Problem requirements
Copy the post on next-generation hardware limits from "However, what has" to "an RTX 2070.", replacing "Nvidia" with "NVIDIA".

25 July 2020

The limiting factors for the next generation of hardware...



Recently, I've become a bit numb with all the leaks and predictions, stats, and manoeuvrings of the companies in the industry, trying to one-up each other, provide counter-intelligence and increase mindshare. We're in the middle of a storm that I cannot remember being so intense since the end of the 90s or very early 2000s... and even then not in every gaming sector and not in various hardware "genres".


However, what has been slowly coalescing in my mind are what *I* think are the limitations we're going to run into over the next couple of years.


Raytracing...


Yes, RDNA 2.0 and Ampere are meant to be ray-tracing powerhouses but the majority of us are not living in that world. Assuming, that the both Nvidia and AMD bring RT to the whole product stack (and sources point to this perhaps NOT being the case - at least for AMD) then the majority of the consumer base will be buying into the equivalent of the RTX 3060 and RX 6600 XT levels of performance.

If I'm honest, that's probably ray tracing performance on-par with an RTX 2070.

Current demos of games running at 1080p or lower when running with RT enabled show us that there is a seismic shift in terms of what games are demanding of the hardware they will be running on. Yes, playing with RT on or off will have a big impact on your system requirements but this means that it will be a hugely limiting factor, even with the enhancements both next gen graphics card architectures will bring to the table!





Going into this next console generation, I thought I/O would be the limiting factor. I thought that Microsoft's decision to push developers to support the Xbox One base platform to be the biggest limiting factor because it would encourage low draw distances, small level sizes and sparse level spaces... but I've slowly been realising that either there's a literal 4x performance increase in ray-tracing for both graphics card manufacturers or designing games around ray-tracing is still before its time.

Material
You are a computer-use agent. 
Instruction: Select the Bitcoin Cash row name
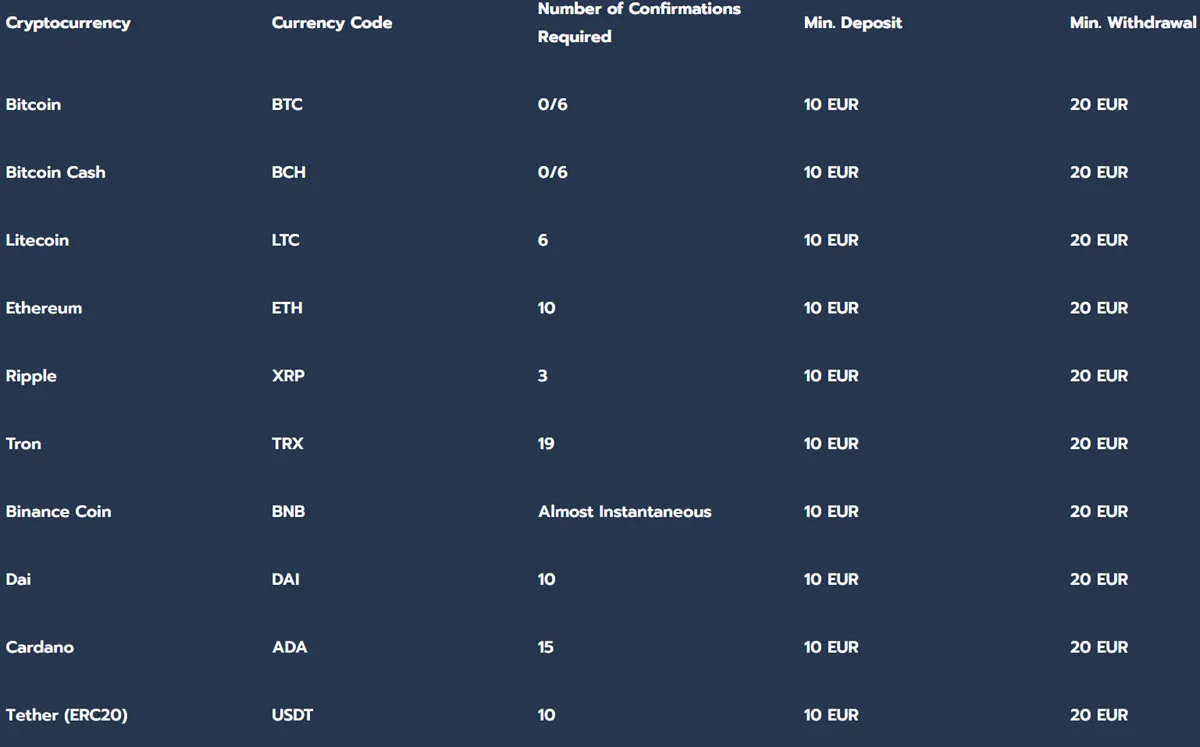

Answer to this exercise
However, what has been slowly coalescing in my mind are what *I* think are the limitations we're going to run into over the next couple of years.


Raytracing...


Yes, RDNA 2.0 and Ampere are meant to be ray-tracing powerhouses but the majority of us are not living in that world. Assuming, that the both NVIDIA and AMD bring RT to the whole product stack (and sources point to this perhaps NOT being the case - at least for AMD) then the majority of the consumer base will be buying into the equivalent of the RTX 3060 and RX 6600 XT levels of performance.

If I'm honest, that's probably ray tracing performance on-par with an RTX 2070.